General — 21 July 2015 — by Adele Ramos
IMF reports on annual Belize consultation

BELIZE CITY, Fri. July 17, 2015–Belize’s public debt could rise significantly, especially if the Caribbean Court of Justice calls for the payment of compensation to the former owners of the recently nationalized companies – the Belize Telemedia Limited and the Belize Electricity Limited.

This is according to a press release issued today by the International Monetary Fund (IMF), at the conclusion of its annual Article IV Consultation with Belize.

The IMF mission, led by Jacques Bouhga-Hagbe, visited Belize for two weeks, starting on Monday, July 6, and concluding today, Friday, July 17.

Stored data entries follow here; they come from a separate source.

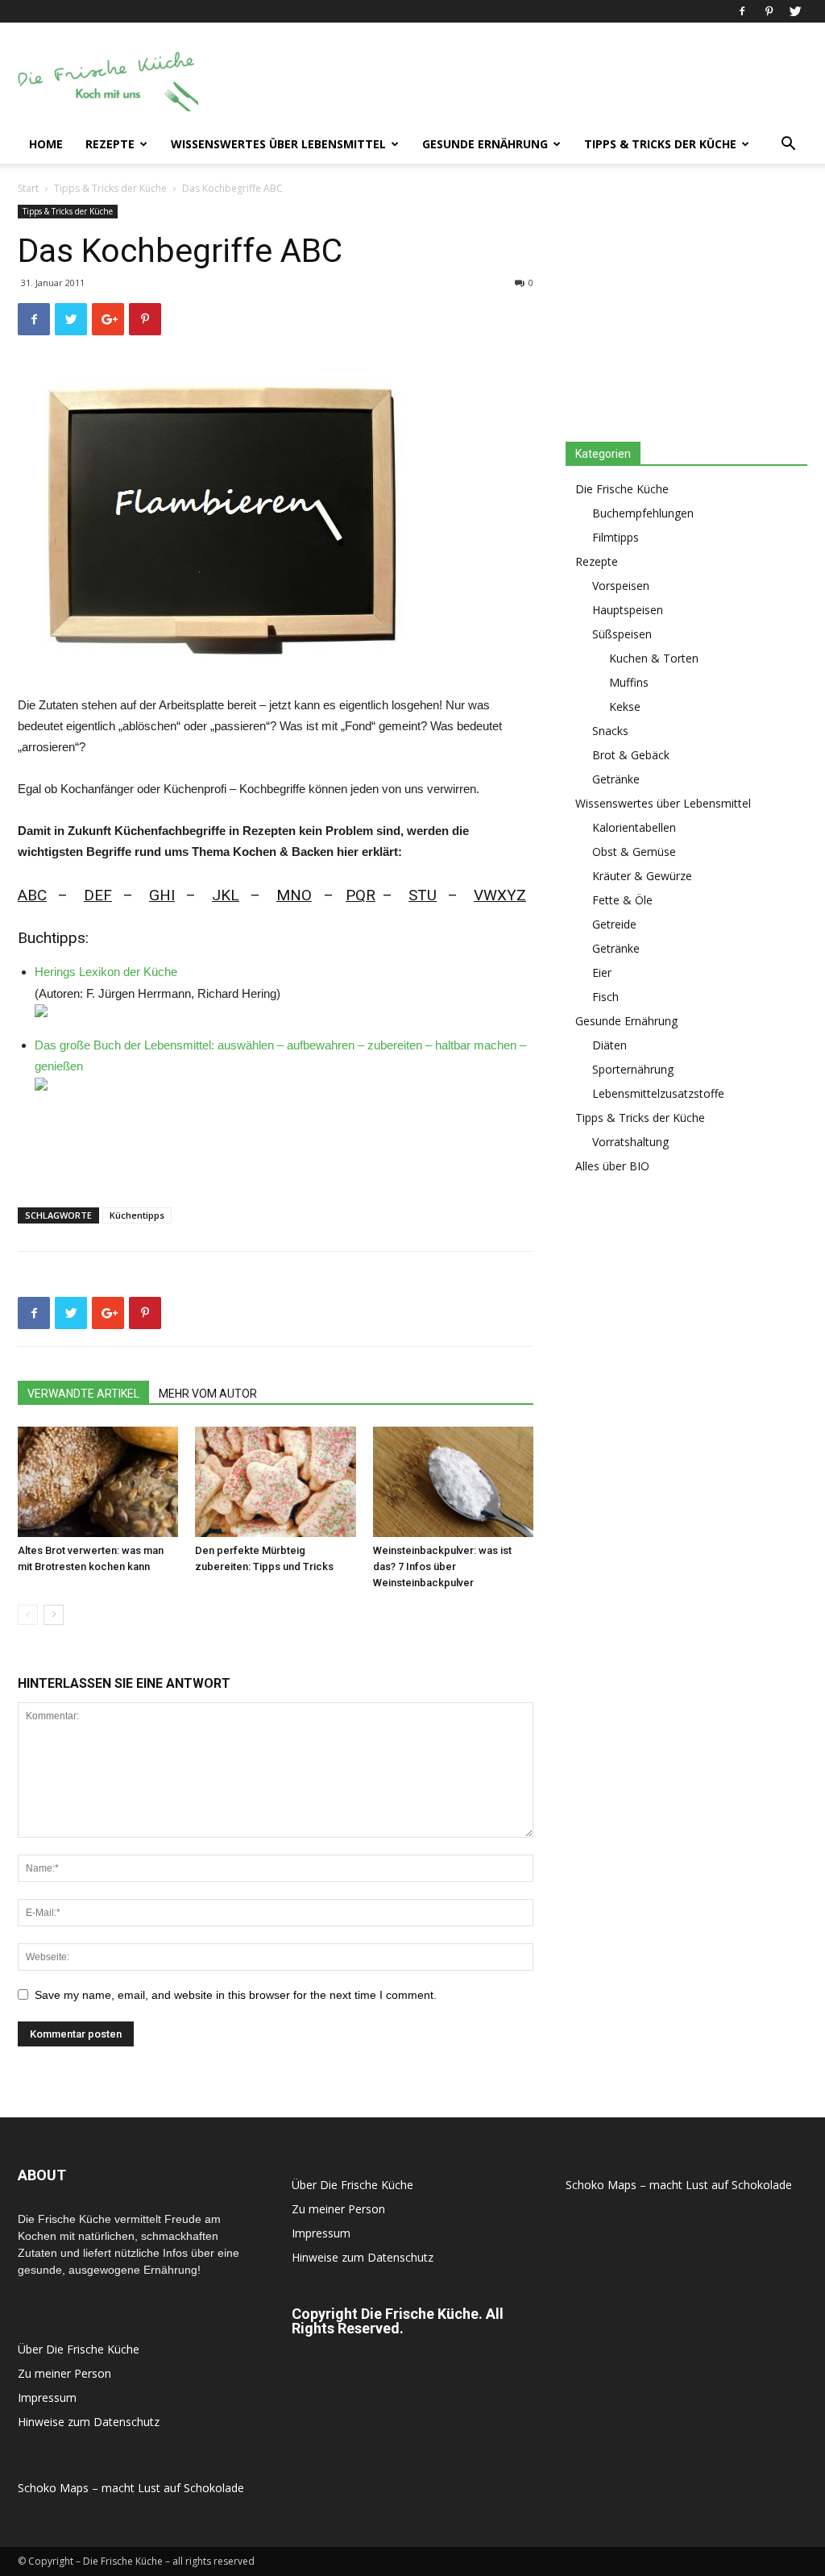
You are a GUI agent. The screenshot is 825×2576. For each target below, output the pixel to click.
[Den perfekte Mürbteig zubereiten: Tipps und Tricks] (275, 1482)
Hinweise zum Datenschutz (89, 2421)
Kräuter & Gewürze (642, 875)
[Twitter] (795, 11)
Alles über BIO (612, 1166)
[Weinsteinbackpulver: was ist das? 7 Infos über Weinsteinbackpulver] (453, 1482)
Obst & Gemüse (634, 851)
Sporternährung (633, 1069)
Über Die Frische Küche (78, 2349)
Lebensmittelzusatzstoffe (658, 1093)
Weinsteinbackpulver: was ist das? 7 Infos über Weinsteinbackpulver (442, 1566)
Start (28, 188)
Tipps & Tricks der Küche (660, 144)
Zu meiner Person (64, 2373)
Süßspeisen (622, 634)
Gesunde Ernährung (485, 144)
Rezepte (110, 144)
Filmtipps (615, 537)
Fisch (605, 996)
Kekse (625, 706)
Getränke (616, 779)
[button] (788, 145)
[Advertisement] (514, 81)
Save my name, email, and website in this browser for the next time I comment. (236, 1994)
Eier (601, 972)
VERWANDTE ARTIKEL (83, 1393)
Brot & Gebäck (631, 754)
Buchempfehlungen (643, 513)
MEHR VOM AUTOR (208, 1393)
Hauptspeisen (627, 609)
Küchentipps (137, 1215)
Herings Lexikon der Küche (106, 971)
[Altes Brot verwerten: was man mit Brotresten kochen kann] (98, 1482)
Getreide (614, 924)
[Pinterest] (769, 11)
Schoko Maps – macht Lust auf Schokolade (131, 2487)
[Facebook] (742, 11)
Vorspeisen (620, 585)
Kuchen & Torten (654, 658)
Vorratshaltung (630, 1141)
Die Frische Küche (622, 489)
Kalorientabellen (634, 827)
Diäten (609, 1045)
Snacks (610, 730)
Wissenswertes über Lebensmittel (278, 144)
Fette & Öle (622, 900)
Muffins (629, 682)
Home (46, 144)
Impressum (47, 2397)
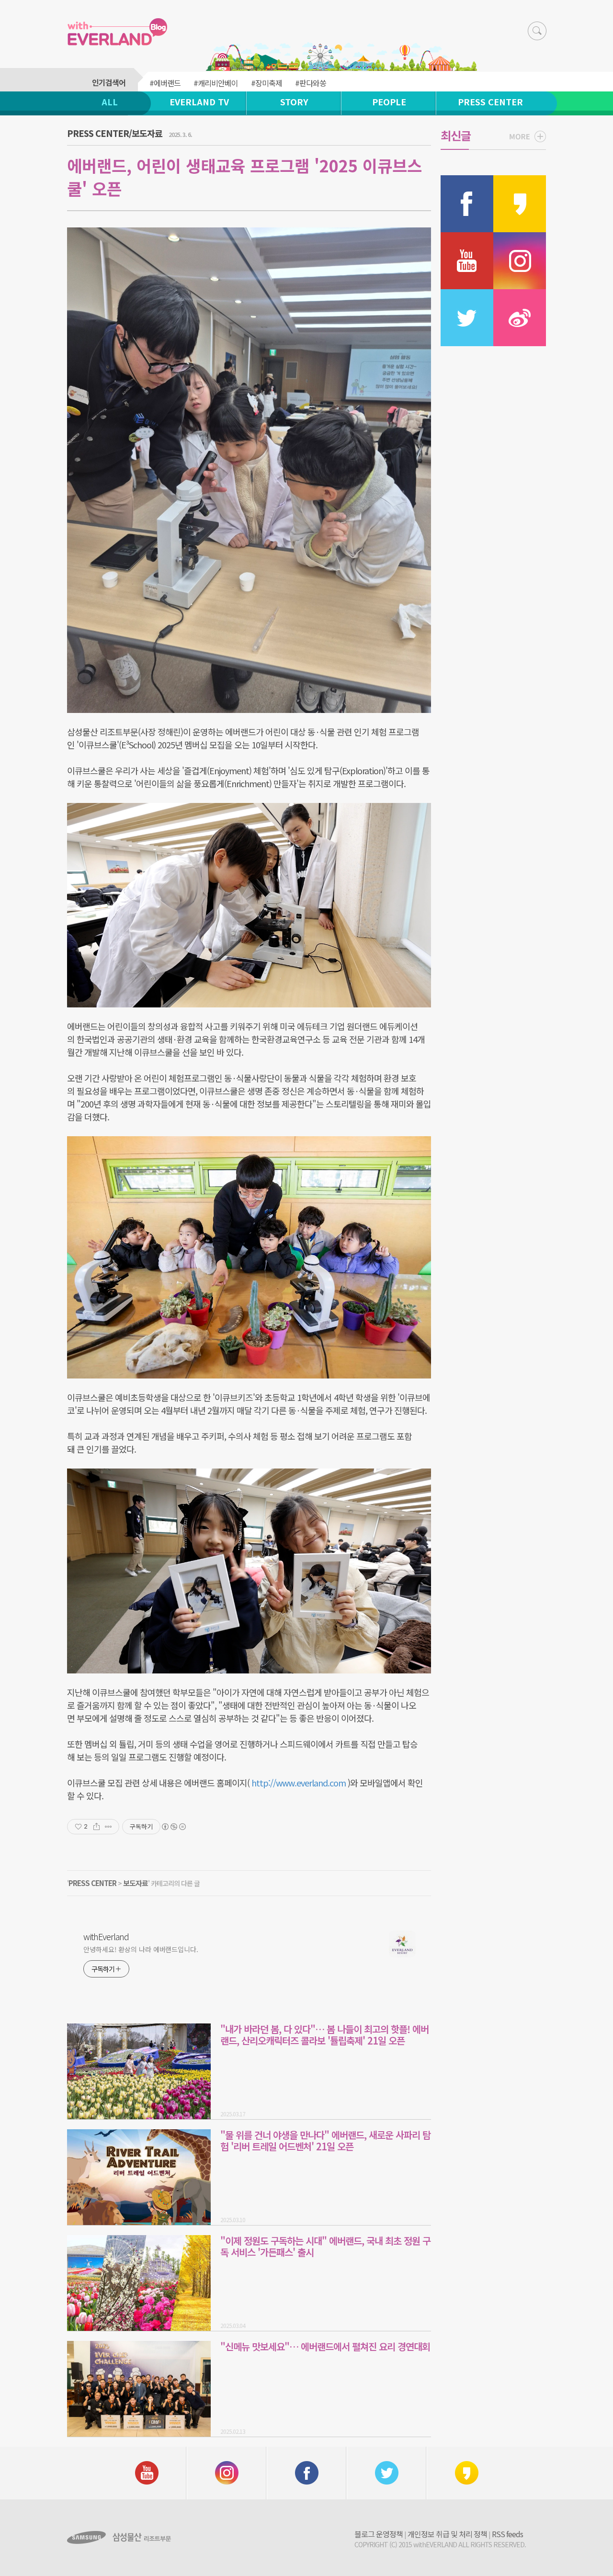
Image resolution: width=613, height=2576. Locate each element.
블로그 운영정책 (378, 2534)
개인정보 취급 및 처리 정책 (447, 2534)
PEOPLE (389, 101)
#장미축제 (266, 83)
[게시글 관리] (108, 1826)
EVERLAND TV (199, 101)
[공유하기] (96, 1826)
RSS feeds (507, 2534)
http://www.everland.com (298, 1782)
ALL (110, 101)
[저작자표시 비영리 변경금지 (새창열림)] (173, 1826)
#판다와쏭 (310, 83)
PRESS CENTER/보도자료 (114, 133)
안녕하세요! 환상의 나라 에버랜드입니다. (140, 1949)
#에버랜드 (165, 83)
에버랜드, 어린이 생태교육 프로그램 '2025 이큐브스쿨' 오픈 (244, 177)
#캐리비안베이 (215, 83)
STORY (294, 101)
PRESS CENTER (490, 101)
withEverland (106, 1936)
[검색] (537, 31)
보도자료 (135, 1883)
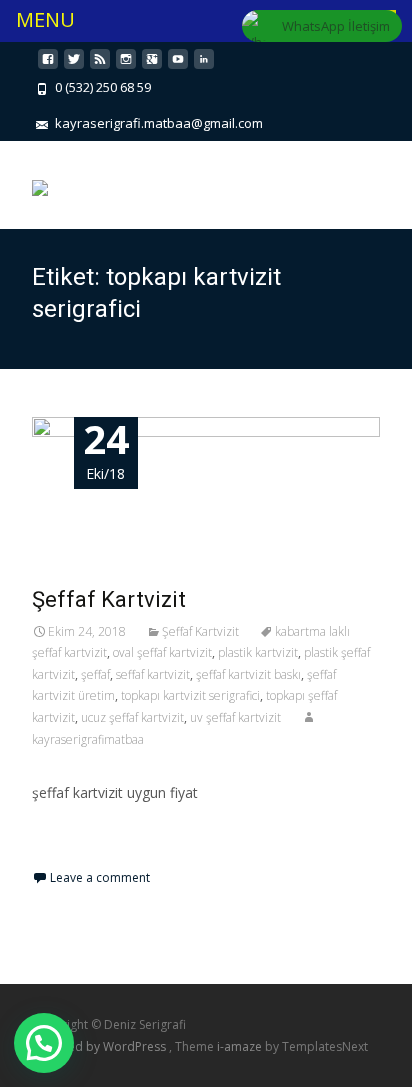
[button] (44, 1043)
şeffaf (95, 674)
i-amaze (241, 1046)
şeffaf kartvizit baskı (248, 674)
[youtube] (178, 66)
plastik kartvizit (258, 652)
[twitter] (74, 66)
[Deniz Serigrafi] (40, 181)
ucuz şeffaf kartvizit (132, 717)
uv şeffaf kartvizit (235, 717)
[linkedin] (204, 66)
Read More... (76, 853)
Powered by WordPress (100, 1046)
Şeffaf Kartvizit (109, 599)
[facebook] (48, 66)
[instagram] (126, 66)
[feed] (100, 66)
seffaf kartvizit (153, 674)
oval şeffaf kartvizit (162, 652)
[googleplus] (152, 66)
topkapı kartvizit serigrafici (190, 695)
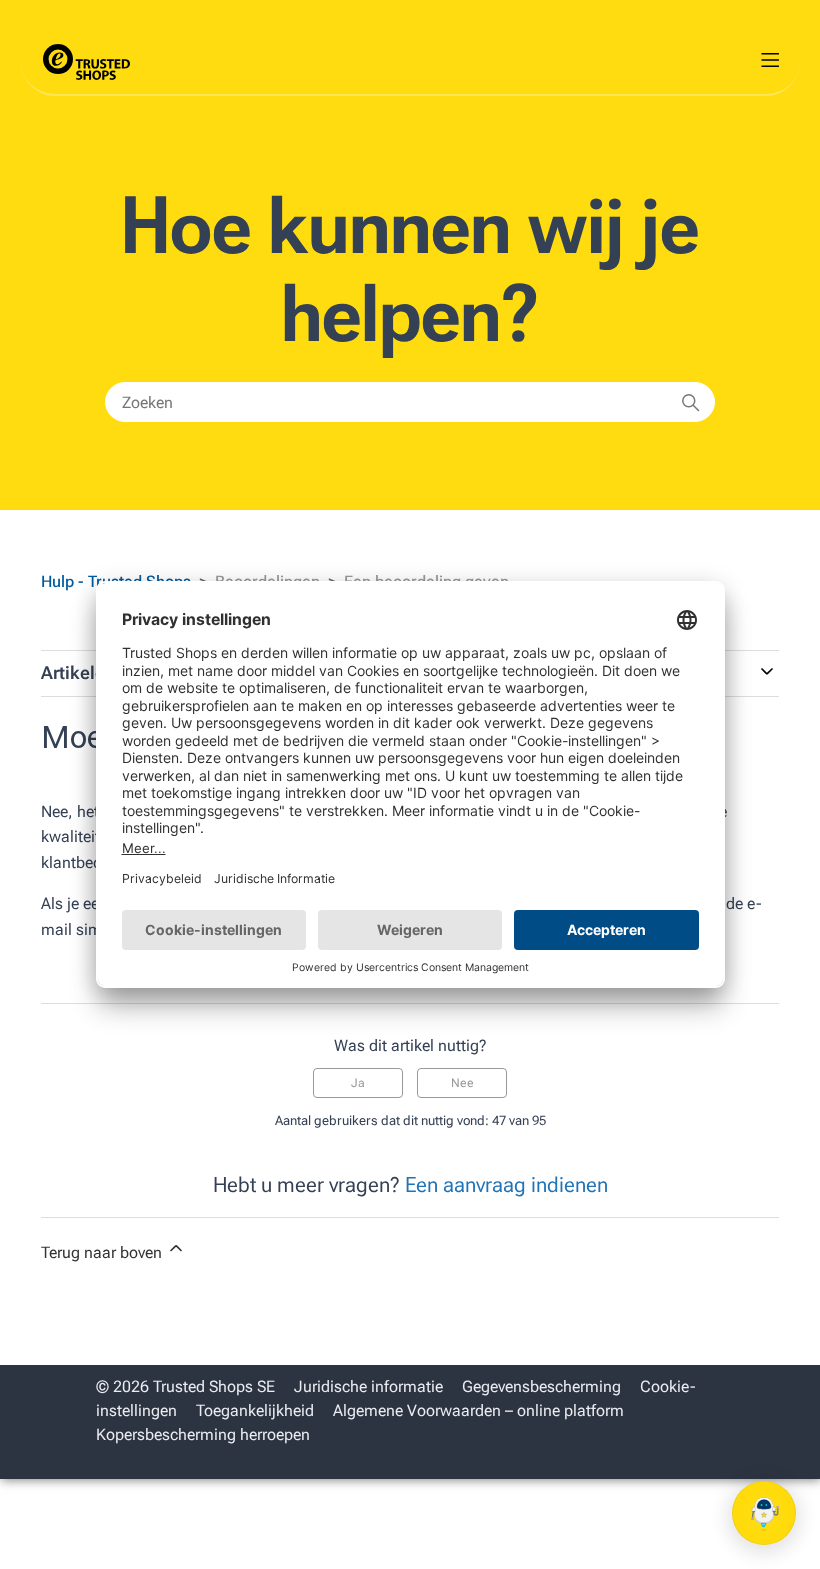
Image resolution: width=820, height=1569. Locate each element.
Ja (358, 1083)
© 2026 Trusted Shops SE (185, 1386)
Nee (462, 1083)
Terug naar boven (103, 1252)
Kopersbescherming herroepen (203, 1434)
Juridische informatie (368, 1386)
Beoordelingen (267, 581)
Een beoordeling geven (426, 581)
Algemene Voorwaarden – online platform (478, 1410)
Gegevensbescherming (541, 1386)
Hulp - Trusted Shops (118, 581)
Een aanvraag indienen (506, 1185)
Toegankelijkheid (255, 1410)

They held discussions with key Belize officials in the context of the country’s 2015 Article IV Consultation, during which they met with Prime Minister Dean Barrow, Financial Secretary Joseph Waight, Central Bank Governor Glenford Ysaguirre, other Government and Central Bank officials, as well as representatives of the private sector, labor unions, sugar farmers and the Opposition People’s United Party.

The IMF notes that the Government’s fiscal primary balance would remain in deficit, because of expansionary fiscal policies, including wage increases and new projects financed with Petrocaribe resources.

“Although revenue collection remained in line with budget targets, spending continued to grow well above budget targets, driven by Petrocaribe-financed spending,” the release said.

“The mission noted that significant downside risks to the economic outlook deserve close monitoring, including a protracted period of weak growth in advanced and emerging economies, complications with Petrocaribe financing, and the expected drop in sugar prices after the EU sugar reform takes full effect in 2017,” it added.

The IMF said, though, that low international oil prices and growth-enhancing projects that are being implemented or envisaged could mitigate these risks.

Turning to the country’s wider national economy, the IMF reported that, “Growth accelerated to 3.6 percent in 2014 from 1.5 percent in 2013 on the back of a rebound in agriculture, and strong performances in tourism, electricity, construction and services.”

It added that a fall in international oil and food prices has pushed down headline inflation to -0.2%, year on year, as of December 2014.

However, Belize’s external current account deficit widened from 4.4% to 7.6%, largely due to a drop in petroleum exports and a robust import demand.

“Nevertheless, Petrocaribe and other official disbursements continued to finance the current account deficit and help build international reserves (equivalent to 5 months of imports at end-December 2014),” the IMF said.

The team urges that current efforts to strengthen the financial system should continue.

“Vigorous structural reforms, including greater flexibility in labor and other domestic markets, greater liberalization of the economy, simplification of procedures to start a new business and register property, and quicker resolution of contract disputes, would foster Belize’s competitiveness and raise GDP growth,” the IMF team said.